There is a little of everything in this book, from characters growing and developing, figuring out who they are and where they fit into things, war, some graphic death scenes, sex, and even a bit of romance. Romance, in my opinion, seems to be a sticking point for me. If it's well done, then I enjoy it but romance can tend to turn from believable to sappy in a flash, often dragging down the book with it. This book does not suffer from that problem. The romance is believable, not overbearing, it doesn't drag down the plot, or even slow it down at all. It adds another level of believability to the characters and the world that Simmons has created. It is so rare that I think anything positive about romance added to plots that I shocked myself when I read the romance in this book and wasn't reduced to fits of groaning.

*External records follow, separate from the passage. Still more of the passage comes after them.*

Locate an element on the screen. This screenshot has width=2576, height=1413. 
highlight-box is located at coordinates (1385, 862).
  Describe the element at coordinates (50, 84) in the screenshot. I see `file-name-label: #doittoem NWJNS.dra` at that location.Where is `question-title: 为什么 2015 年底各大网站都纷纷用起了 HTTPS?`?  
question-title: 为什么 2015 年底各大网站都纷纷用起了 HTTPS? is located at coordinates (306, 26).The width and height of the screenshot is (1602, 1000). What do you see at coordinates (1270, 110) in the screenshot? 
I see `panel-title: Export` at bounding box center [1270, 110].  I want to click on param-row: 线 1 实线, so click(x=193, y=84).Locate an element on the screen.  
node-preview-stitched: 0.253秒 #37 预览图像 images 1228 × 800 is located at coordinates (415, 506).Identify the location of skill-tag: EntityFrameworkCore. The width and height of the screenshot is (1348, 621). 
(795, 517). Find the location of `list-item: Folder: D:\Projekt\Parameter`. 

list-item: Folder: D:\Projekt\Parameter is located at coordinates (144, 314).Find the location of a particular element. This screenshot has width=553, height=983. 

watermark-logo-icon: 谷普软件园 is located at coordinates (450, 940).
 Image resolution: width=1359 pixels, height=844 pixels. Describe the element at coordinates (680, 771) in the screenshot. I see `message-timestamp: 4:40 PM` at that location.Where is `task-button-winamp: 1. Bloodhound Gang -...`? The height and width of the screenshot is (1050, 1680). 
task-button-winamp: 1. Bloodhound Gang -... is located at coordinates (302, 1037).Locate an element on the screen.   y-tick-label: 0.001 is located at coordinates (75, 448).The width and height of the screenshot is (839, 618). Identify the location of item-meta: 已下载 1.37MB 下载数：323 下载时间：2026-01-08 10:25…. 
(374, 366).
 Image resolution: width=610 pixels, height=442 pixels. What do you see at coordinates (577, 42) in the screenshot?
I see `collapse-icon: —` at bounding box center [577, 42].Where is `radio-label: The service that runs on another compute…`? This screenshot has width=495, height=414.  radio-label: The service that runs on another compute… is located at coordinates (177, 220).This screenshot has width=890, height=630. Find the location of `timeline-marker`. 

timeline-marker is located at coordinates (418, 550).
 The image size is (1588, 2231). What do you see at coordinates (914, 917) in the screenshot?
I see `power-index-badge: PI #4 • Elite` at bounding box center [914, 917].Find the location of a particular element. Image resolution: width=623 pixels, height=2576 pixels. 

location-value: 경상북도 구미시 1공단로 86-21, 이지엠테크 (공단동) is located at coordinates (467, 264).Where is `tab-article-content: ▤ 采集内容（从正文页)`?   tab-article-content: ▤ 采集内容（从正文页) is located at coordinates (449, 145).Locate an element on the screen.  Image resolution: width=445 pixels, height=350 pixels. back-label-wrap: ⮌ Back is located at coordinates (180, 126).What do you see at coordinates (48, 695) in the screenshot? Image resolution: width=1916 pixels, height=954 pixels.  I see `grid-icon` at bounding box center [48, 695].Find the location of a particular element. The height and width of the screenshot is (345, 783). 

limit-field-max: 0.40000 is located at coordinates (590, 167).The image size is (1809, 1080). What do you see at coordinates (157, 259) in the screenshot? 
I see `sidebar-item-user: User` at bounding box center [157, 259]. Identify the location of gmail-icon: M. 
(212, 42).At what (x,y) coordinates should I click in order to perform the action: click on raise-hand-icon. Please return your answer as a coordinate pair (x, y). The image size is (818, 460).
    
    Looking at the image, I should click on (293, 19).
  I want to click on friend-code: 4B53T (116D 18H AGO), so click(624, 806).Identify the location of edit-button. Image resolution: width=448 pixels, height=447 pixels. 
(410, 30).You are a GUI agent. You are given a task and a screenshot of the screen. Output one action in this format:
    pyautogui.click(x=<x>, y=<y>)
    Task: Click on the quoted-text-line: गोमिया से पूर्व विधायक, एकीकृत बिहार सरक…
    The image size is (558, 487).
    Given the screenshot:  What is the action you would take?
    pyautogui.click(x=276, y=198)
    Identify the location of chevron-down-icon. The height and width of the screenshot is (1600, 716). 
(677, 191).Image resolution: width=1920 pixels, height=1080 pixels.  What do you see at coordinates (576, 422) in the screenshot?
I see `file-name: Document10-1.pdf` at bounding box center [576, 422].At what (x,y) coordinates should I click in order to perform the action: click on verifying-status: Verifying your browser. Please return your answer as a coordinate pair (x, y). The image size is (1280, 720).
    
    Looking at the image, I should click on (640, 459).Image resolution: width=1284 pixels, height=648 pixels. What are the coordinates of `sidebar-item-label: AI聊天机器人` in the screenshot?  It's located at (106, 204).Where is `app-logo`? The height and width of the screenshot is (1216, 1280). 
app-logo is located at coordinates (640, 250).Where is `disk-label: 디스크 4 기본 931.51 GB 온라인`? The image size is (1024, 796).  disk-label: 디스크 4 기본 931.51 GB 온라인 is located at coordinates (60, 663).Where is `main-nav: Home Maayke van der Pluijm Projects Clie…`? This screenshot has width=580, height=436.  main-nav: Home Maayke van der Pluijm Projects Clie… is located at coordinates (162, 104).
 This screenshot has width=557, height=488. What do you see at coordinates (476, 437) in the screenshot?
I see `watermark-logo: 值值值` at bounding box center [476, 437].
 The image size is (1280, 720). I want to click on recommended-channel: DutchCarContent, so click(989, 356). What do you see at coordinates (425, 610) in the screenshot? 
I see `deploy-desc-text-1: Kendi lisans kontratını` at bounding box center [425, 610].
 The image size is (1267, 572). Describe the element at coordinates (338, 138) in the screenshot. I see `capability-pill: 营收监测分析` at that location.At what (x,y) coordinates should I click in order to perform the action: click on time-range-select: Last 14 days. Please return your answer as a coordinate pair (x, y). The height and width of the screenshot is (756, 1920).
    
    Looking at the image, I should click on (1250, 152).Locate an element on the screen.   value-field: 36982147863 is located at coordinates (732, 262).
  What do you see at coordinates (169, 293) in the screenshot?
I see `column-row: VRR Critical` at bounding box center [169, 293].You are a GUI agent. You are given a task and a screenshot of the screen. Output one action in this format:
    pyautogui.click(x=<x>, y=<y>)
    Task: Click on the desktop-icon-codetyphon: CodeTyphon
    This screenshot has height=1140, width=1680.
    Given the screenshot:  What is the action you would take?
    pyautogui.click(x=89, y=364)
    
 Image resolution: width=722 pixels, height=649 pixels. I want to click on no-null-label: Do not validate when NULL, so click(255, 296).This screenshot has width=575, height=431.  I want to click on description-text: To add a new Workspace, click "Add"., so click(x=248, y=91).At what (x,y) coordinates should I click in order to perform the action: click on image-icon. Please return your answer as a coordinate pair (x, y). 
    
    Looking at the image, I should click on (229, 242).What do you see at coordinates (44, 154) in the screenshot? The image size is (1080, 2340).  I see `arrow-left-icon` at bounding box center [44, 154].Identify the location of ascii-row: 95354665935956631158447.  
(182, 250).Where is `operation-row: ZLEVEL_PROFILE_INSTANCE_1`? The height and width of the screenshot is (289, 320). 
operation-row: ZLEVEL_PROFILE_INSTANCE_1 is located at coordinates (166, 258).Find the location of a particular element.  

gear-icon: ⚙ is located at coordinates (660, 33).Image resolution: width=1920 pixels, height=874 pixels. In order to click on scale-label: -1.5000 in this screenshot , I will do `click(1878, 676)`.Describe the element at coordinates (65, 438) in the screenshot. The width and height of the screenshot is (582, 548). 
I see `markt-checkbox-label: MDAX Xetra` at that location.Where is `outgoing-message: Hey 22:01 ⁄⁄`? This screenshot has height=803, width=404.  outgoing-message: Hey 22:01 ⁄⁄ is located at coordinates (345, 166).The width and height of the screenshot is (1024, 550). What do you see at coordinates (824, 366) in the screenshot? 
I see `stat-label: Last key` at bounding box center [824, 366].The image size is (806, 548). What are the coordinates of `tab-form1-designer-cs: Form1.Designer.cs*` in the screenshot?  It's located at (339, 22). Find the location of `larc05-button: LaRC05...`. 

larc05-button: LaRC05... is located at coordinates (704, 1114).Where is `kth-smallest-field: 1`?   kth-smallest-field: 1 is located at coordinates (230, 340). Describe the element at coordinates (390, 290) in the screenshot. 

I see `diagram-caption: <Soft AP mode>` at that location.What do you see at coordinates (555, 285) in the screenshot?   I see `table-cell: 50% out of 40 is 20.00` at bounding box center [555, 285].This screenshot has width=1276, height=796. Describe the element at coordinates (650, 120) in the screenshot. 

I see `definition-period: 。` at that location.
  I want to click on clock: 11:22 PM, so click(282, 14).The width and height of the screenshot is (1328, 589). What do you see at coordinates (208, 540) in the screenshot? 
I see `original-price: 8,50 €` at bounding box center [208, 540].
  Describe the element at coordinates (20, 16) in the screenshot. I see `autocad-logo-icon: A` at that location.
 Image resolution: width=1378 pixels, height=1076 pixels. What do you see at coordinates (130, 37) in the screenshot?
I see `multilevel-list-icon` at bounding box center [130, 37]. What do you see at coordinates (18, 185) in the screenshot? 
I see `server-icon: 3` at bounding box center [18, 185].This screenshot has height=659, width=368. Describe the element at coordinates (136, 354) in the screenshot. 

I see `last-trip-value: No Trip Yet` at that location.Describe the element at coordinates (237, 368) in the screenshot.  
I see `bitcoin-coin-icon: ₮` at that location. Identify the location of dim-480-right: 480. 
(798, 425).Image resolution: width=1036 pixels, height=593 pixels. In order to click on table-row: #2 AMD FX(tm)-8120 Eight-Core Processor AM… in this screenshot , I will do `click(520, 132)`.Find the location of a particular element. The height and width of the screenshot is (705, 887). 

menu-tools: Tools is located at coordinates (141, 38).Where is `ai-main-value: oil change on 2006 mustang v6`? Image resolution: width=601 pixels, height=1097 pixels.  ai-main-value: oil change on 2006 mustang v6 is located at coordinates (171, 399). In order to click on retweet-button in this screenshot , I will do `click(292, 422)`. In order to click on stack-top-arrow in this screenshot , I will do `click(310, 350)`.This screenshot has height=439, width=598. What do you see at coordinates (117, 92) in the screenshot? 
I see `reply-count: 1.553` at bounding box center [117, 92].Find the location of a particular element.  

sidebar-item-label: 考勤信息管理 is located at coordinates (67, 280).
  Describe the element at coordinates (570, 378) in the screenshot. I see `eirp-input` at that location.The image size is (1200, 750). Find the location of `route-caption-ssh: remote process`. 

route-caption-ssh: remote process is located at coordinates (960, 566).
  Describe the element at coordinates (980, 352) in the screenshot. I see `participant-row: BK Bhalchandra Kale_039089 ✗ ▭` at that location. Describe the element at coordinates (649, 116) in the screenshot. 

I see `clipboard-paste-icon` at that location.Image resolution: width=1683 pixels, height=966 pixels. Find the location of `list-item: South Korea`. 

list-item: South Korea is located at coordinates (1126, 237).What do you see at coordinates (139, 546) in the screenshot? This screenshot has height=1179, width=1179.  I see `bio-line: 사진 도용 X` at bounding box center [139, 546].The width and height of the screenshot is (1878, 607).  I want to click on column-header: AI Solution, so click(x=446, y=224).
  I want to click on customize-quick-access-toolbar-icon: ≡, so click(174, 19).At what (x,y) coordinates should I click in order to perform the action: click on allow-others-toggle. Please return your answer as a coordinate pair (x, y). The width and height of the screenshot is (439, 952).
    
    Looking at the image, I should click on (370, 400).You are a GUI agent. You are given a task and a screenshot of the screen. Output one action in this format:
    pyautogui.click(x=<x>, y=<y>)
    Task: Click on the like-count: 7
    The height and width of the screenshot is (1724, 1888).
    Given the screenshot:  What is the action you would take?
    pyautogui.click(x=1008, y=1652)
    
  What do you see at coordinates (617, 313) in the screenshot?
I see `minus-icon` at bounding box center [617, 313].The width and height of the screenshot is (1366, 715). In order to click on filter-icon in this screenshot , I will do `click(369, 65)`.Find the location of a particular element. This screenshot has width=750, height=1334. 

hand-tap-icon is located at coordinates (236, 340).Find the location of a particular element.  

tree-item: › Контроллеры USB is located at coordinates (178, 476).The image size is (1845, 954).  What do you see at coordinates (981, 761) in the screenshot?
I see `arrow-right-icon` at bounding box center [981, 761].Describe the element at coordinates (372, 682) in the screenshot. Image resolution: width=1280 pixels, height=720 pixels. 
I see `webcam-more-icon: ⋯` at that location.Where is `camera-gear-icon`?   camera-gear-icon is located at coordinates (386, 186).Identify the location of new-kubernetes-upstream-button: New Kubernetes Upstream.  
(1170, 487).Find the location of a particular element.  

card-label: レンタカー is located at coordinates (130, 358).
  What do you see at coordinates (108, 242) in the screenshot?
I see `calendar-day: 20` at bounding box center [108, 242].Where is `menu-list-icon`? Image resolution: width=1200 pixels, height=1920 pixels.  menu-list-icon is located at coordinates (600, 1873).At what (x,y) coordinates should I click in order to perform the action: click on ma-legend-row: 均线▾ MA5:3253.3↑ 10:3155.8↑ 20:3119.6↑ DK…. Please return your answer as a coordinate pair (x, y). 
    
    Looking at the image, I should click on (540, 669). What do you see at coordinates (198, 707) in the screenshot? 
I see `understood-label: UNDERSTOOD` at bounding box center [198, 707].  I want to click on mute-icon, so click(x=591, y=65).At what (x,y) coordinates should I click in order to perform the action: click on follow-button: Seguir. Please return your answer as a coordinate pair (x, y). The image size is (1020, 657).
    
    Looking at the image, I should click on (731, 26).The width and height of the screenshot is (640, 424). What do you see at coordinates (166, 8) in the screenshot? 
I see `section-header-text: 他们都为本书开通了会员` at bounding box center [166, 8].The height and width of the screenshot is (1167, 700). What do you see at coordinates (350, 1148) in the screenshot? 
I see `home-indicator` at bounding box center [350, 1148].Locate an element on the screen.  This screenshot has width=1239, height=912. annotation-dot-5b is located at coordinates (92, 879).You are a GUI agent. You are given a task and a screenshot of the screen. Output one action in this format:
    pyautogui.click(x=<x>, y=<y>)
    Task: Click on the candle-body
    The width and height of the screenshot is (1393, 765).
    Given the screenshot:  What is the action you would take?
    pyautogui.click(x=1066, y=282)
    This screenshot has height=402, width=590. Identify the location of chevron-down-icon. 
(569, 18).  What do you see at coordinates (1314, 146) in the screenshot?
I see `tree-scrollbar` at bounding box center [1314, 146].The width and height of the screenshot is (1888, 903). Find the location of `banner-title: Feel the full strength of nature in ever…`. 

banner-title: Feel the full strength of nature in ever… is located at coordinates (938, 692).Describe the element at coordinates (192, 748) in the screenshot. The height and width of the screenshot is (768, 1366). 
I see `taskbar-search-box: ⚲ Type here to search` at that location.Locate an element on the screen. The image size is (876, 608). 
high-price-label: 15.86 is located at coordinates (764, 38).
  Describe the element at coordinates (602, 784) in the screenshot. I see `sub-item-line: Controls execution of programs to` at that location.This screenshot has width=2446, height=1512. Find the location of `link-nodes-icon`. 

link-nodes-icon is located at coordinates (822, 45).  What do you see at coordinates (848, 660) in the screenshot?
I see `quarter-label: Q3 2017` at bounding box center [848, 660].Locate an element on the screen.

The book ends at what seems to be the start of a major climax of action involving Greek gods, humans, morvecs and asteroids. It promises to usher in an exciting start to the second book in the series, Olympos. With as tightly a woven plot, as complex a world with such believable characters as Ilium, I fail to see how Olympos couldn’t deliver the same epic punch of its predecessor.
Ilium was a page-turner. The plot never ceased its relentless surge forward nor did his artistic, stunning prose ever falter. The believability of the characters, the vision, complexity and thought provoking quality of Simmons' world coupled with an amazing leap away from common genre restrictions all put Ilium on my "re-read" shelf.